— WHAT THE EXERCISE ASKS —
Please reproduce the lines from the one containing "964x500 pixels." through the end of the data below exactly as they stand, and omit all pictures.
INFORMATION GIVEN section start
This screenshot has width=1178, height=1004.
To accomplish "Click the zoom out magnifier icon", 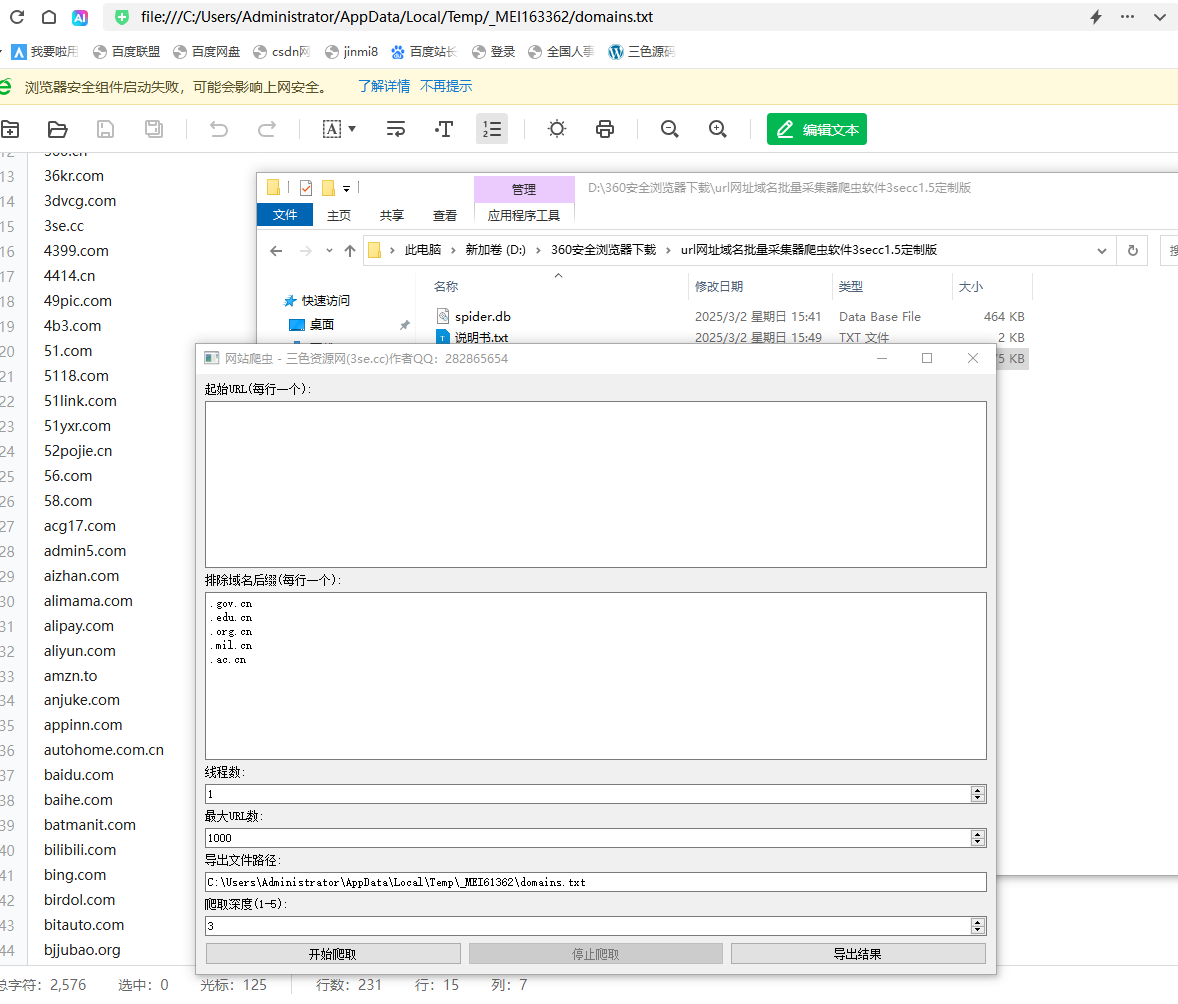I will pyautogui.click(x=670, y=129).
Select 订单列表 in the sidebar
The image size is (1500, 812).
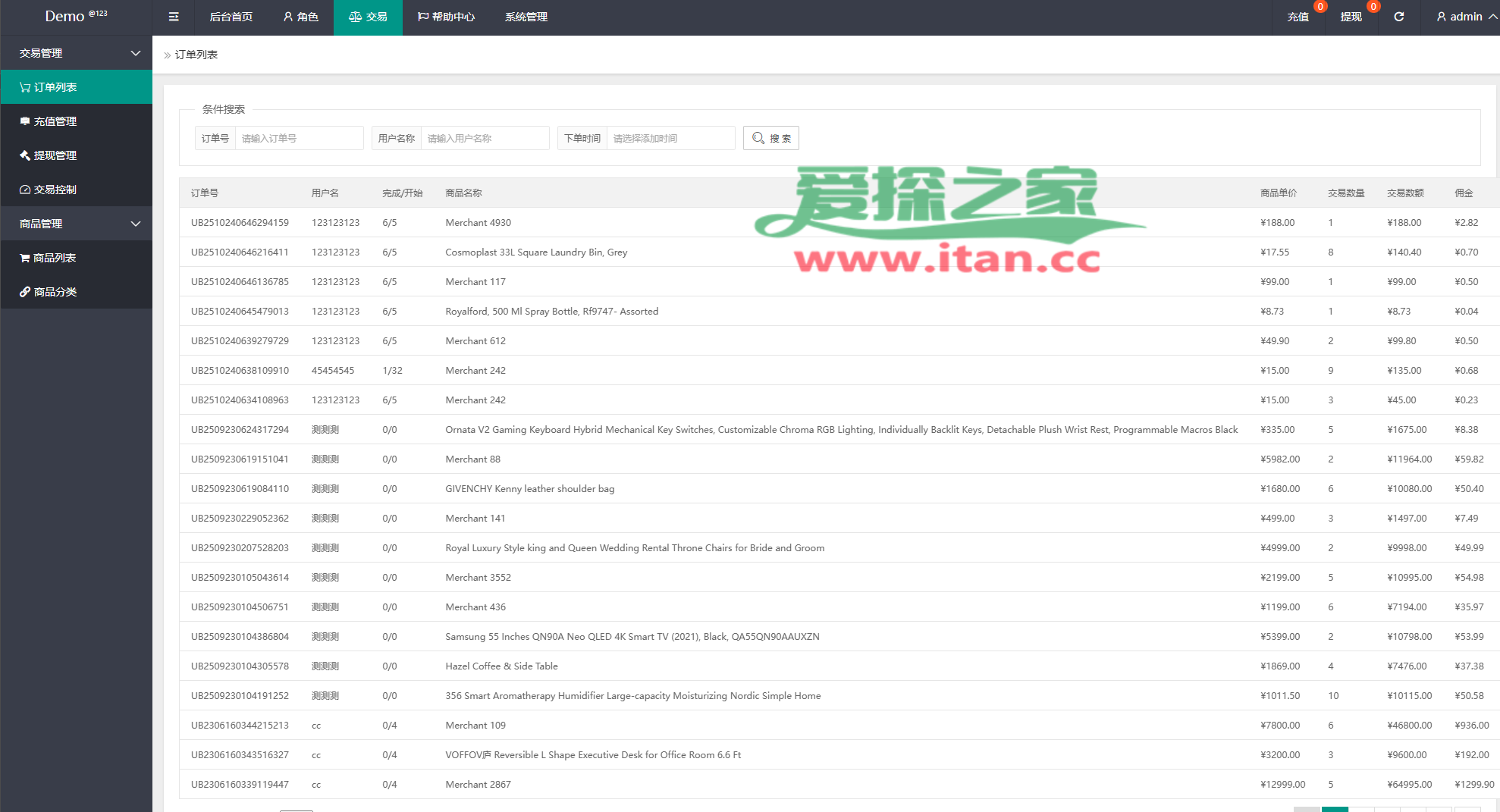[x=55, y=87]
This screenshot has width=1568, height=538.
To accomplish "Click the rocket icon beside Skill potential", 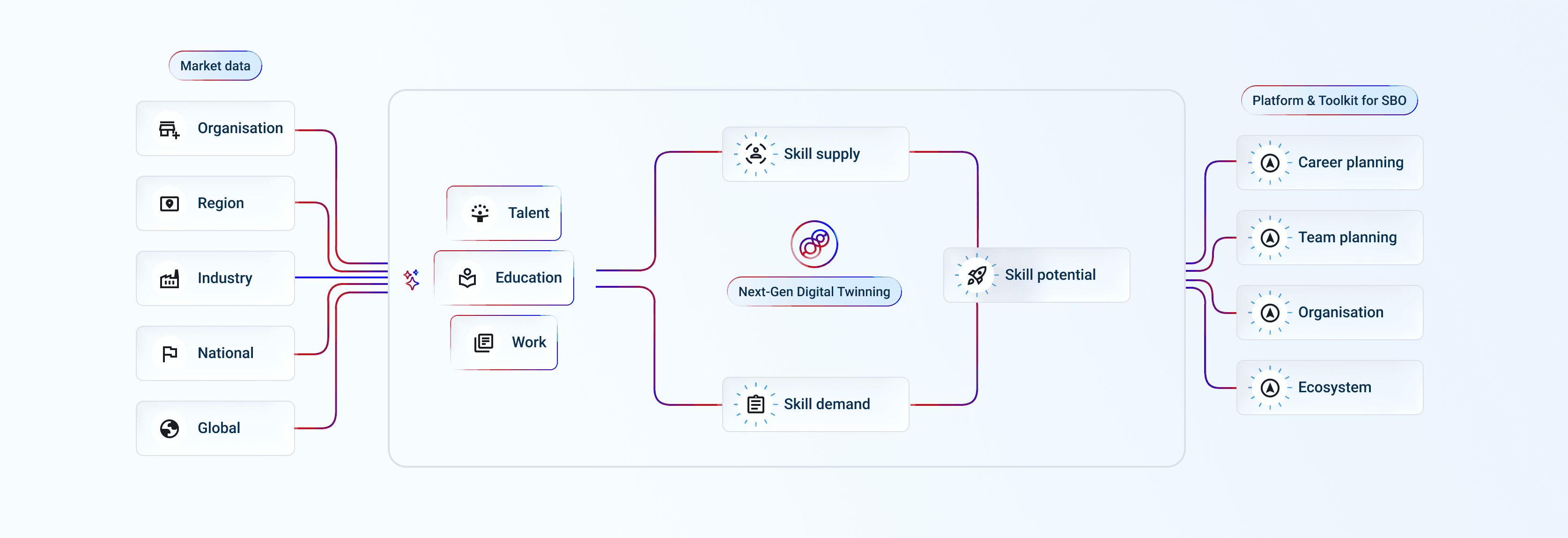I will tap(976, 276).
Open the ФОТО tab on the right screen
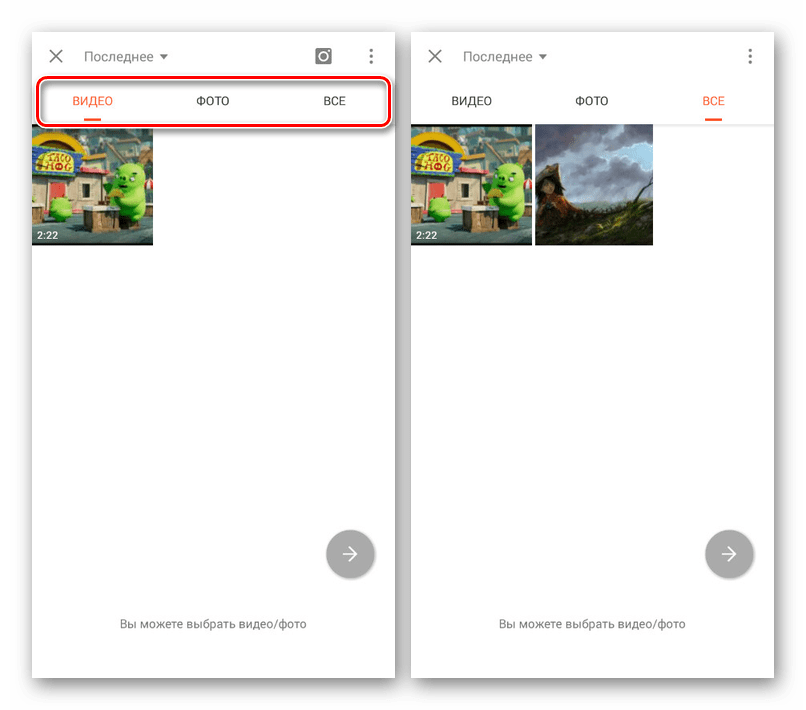The height and width of the screenshot is (710, 806). point(592,100)
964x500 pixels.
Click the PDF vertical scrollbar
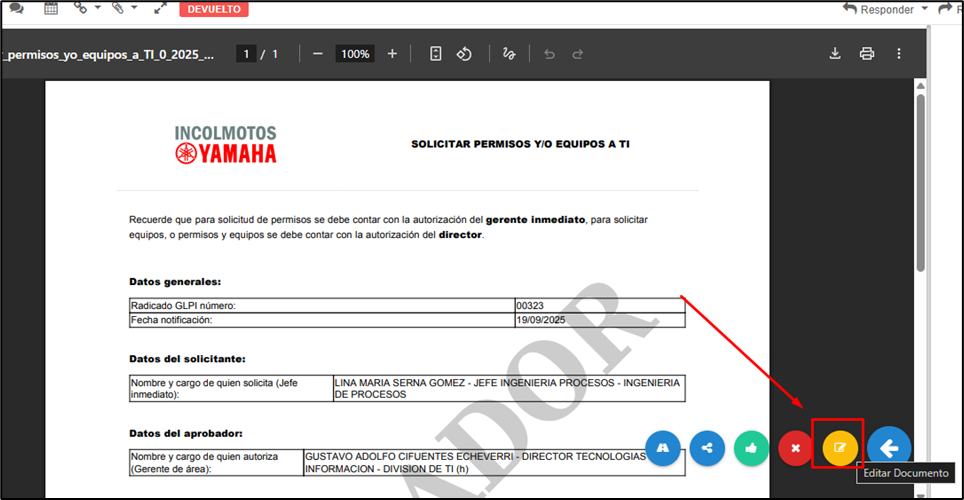[x=920, y=180]
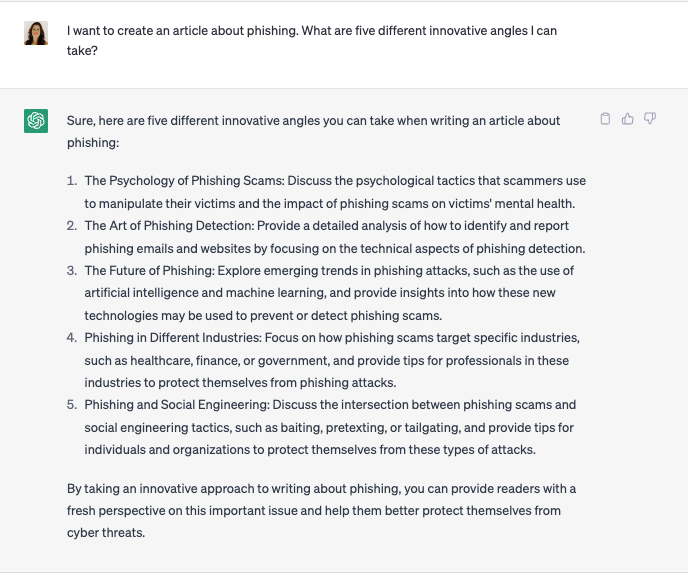The image size is (688, 576).
Task: Click the list number 5 marker
Action: pyautogui.click(x=72, y=405)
INFORMATION GIVEN section end
— WRITTEN SOLUTION —
964x500 pixels.
Click the PDF vertical scrollbar
[x=920, y=180]
The image size is (688, 576).
Task: Click the list number 5 marker
Action: pyautogui.click(x=72, y=405)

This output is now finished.